Algo así como que la realidad nos esté adelantando por la derecha y nosotros, como legisladores, decidamos pasarnos al carril izquierdo sencillamente para poder ir más rápido.
El ritmo de transformación en los sectores regulados
De todos los procesos de transición, la velocidad de transformación impacta de manera especial sobre los sectores regulados. Energía, telecomunicaciones, transportes, finanzas, juego, alimentación… En todos ellos existe una figura que ejerce de regulador con el objetivo de –en origen– promover unas reglas de mercado los más equilibradas que permitan limitar las barreras de acceso y la mejora continua de la calidad de los servicios y la competitividad de las organizaciones. CNMC, CNMV, DGSFP, AEMPS, AESAN, DGOJ…
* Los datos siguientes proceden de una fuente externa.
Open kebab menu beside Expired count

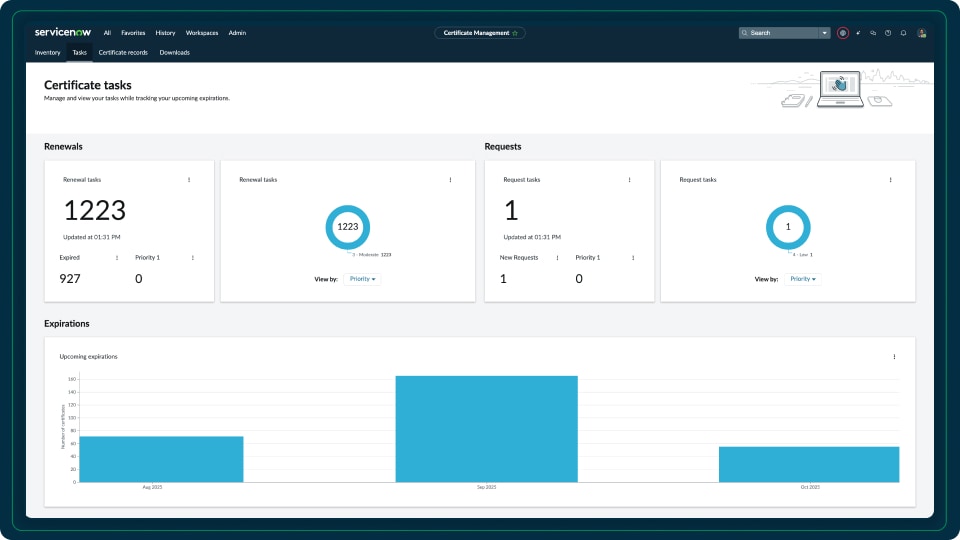click(117, 258)
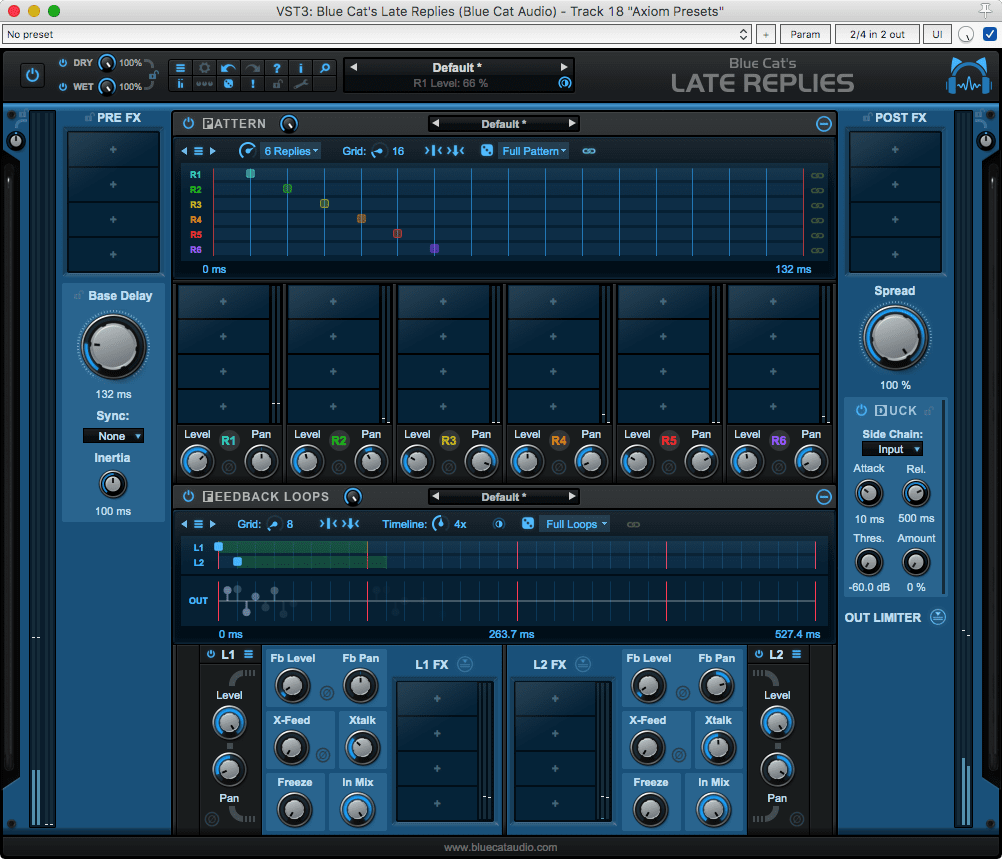Open the main menu icon in top toolbar
This screenshot has height=859, width=1002.
click(x=180, y=68)
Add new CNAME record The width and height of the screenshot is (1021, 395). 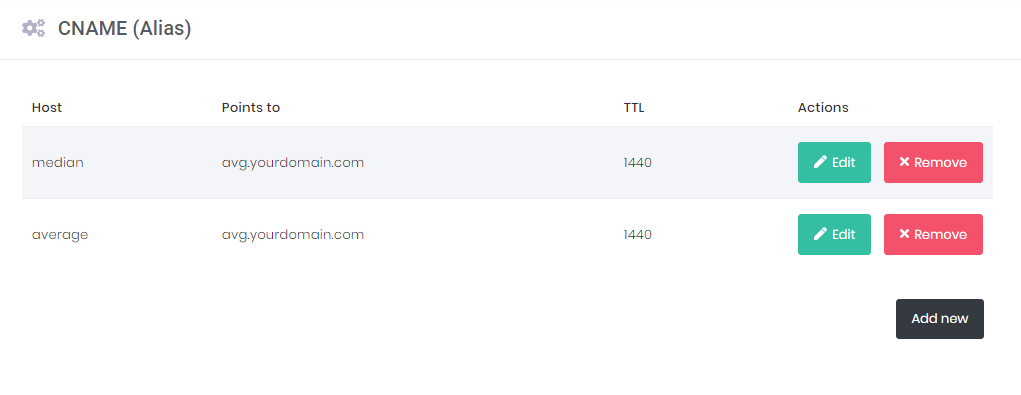(940, 319)
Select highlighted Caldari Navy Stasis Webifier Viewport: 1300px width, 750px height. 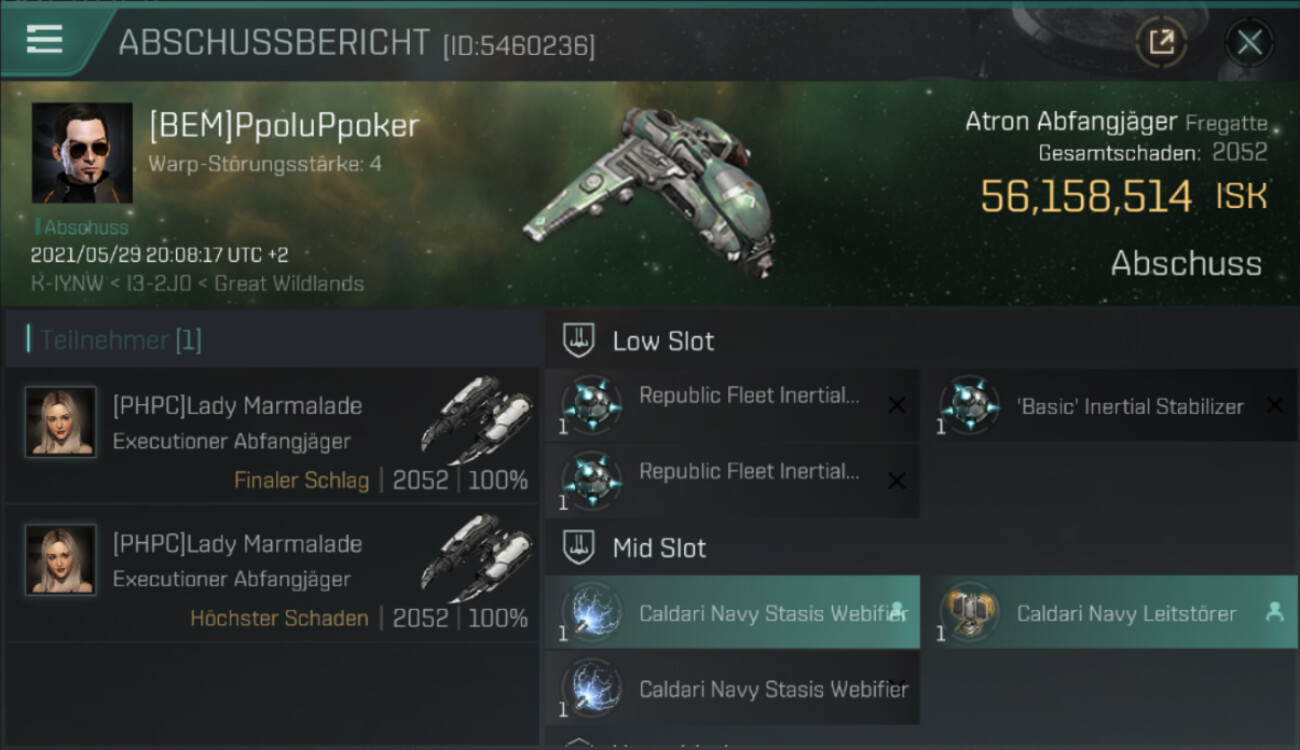(x=733, y=611)

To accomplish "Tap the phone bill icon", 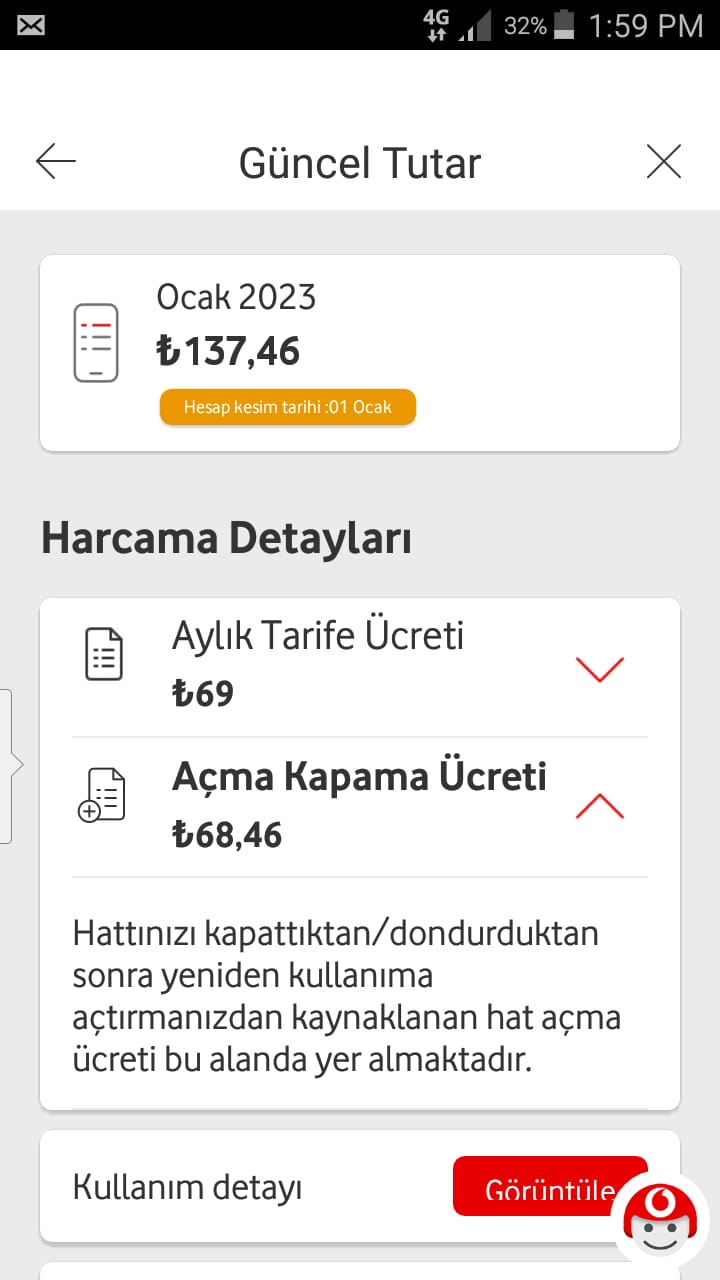I will pyautogui.click(x=96, y=343).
Si antes hablábamos del no siempre fluido matrimonio entre policy y politics, la conexión entre regulador y legislador en estos sectores regulados convierte esta carrera por la transición en un escenario todavía más complejo.
En los sectores regulados, las figuras del regulador y el legislador juegan roles distintos. Sin embargo, en entornos tan dinámicos y condensados, corren el riesgo de confundirse. La diferencia entre ambos está en la distancia: mientras los primero deben asegurar la salud y el buen funcionamiento de un determinado sector (y para ello gestionan sus necesidades más inmediatas), los legisladores deben entender con mayor profundidad cuáles son los ejes estructurales de ese sector y provocar, en consecuencia, los marcos normativos que permitan su crecimiento. Luces cortas, luces largas; pero nunca de cruce. Porque, cuando eso sucede, lo más habitual es alumbrar “monstruos normativos”, en los que la eficacia de las leyes suele ser el primer plato roto.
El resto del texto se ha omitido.